Apparatus 800 includes: an error detector 802, a tunable oscillator 806, a digital controller 804, an voltage monitor 824, which may be an on-chip voltage monitor, and an on-chip temperature monitor 826. These components of apparatus 800 are arranged as a clock tracking circuit to generate an output clock signal that tracks a reference clock signal, and so apparatus 800 may also be referred to as “clock tracking circuit apparatus 800.” Specifically, clock tracking circuit 800 is a digital PLL that includes digital control paths, as discussed below. Notably, clock tracking circuit 800 includes a digital control path and does not include an analog control path. As a non-limiting example, use of pre-calibration techniques described herein with digitally-controlled clock tracking circuits such as a digital PLL, digital DLL, or digital ILL, is specifically contemplated.

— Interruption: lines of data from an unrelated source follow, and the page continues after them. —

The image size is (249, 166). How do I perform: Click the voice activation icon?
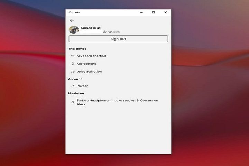[x=73, y=72]
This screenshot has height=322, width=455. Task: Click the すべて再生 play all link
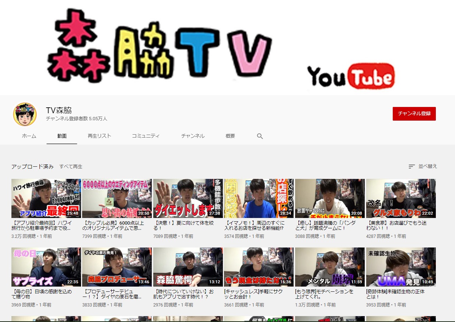71,167
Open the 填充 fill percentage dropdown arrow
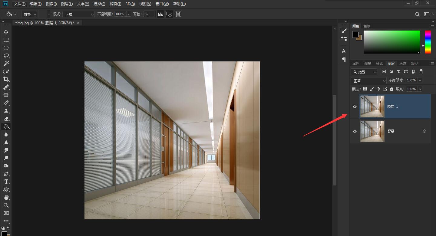Image resolution: width=436 pixels, height=236 pixels. (420, 89)
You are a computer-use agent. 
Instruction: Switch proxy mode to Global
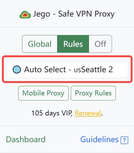(x=40, y=44)
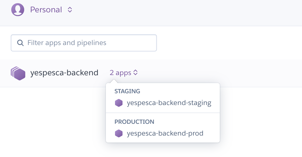This screenshot has width=302, height=157.
Task: Click empty header area right of Personal
Action: pyautogui.click(x=188, y=11)
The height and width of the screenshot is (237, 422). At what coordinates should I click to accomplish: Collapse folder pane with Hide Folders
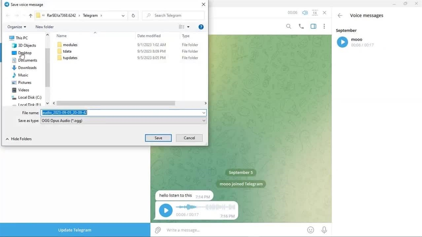[x=19, y=139]
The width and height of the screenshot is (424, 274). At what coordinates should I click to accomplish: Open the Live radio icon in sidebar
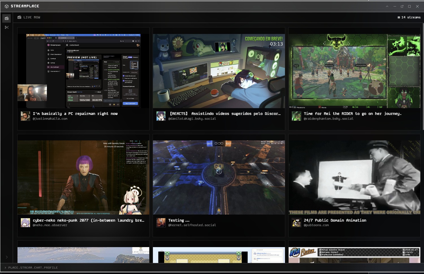pos(7,18)
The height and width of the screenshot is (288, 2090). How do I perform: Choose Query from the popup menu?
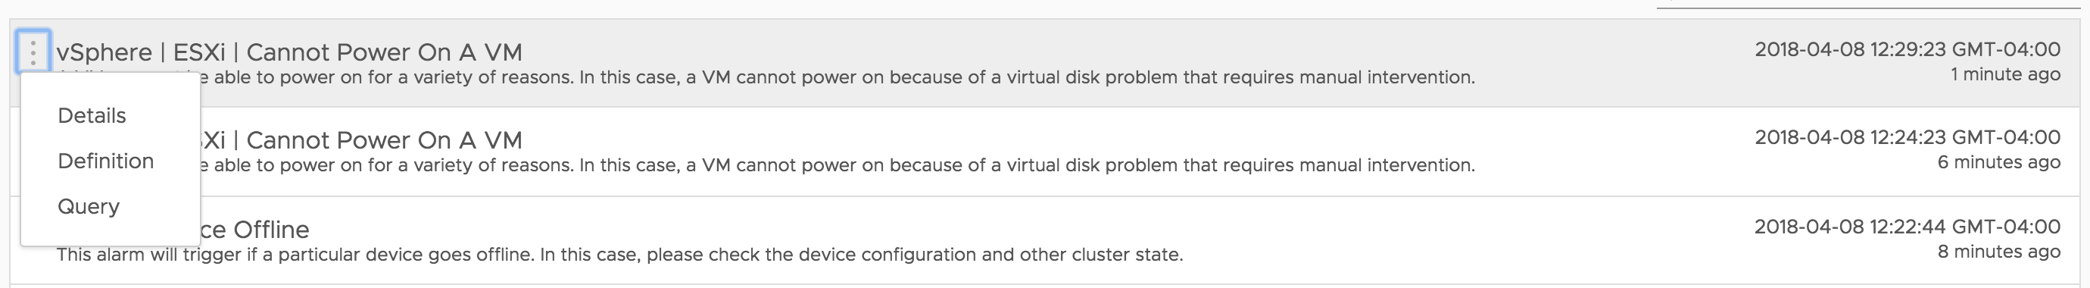[88, 207]
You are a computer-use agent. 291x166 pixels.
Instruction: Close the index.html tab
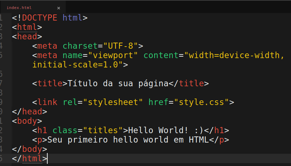59,8
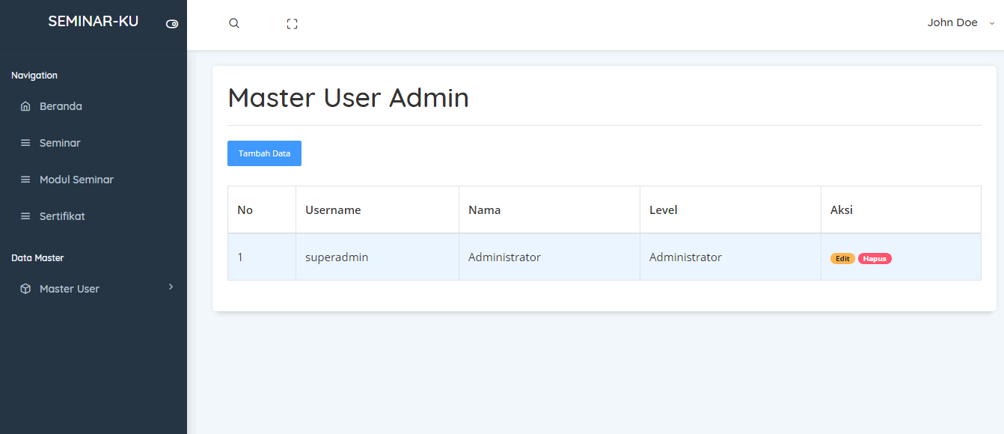Expand the dropdown arrow beside John Doe
Viewport: 1004px width, 434px height.
coord(991,23)
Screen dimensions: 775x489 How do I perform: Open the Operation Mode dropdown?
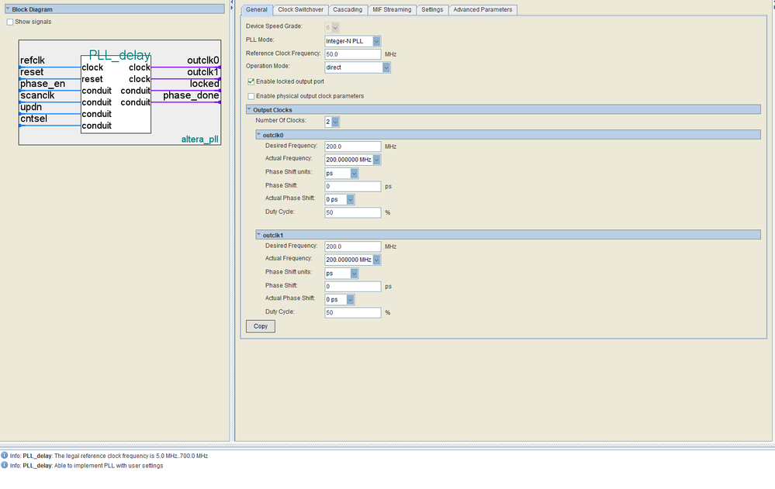pos(386,67)
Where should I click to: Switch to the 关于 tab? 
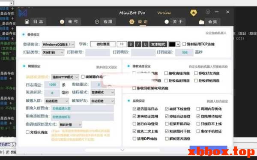point(178,21)
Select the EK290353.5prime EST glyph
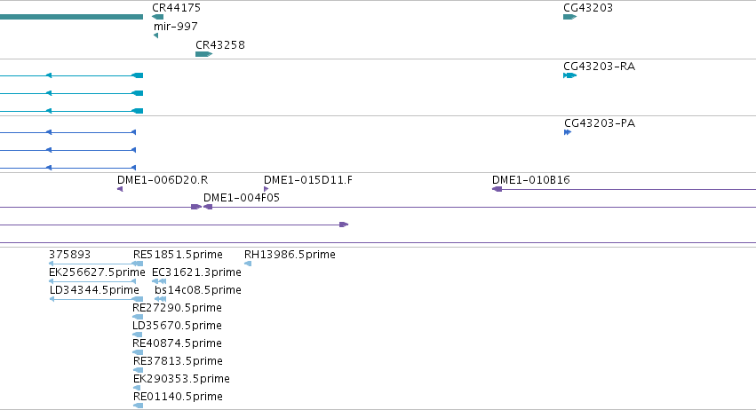756x410 pixels. coord(137,388)
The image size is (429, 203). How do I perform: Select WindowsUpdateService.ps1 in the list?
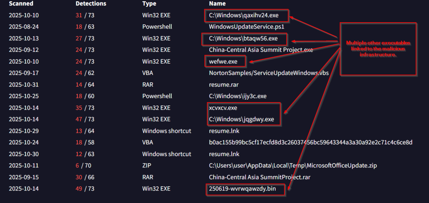(x=246, y=27)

Except the proportional control signal 812 (“PROP. CTRL 812”), which is generated by digital controller 804 in response to error signal 820 (“ERROR 820”), like elements of FIG. 8 and FIG. 7 are the same and are not re-described. Notably, error signal 820 includes information about the phase and frequency difference between output clock signal 808 (or feedback clock signal 810, which is indicative of output clock signal 808) and reference clock signal 814, which is utilized by digital controller 804 to generate coarse-tuning control code 822, fine-tuning control code 818, integral control code 816, and proportional control signal 812.

FIG. 9 is a block diagram of an apparatus 900 to set a number of tuning-elements in a fine bank of tuning-elements of a tunable oscillator, in accordance with one or more examples.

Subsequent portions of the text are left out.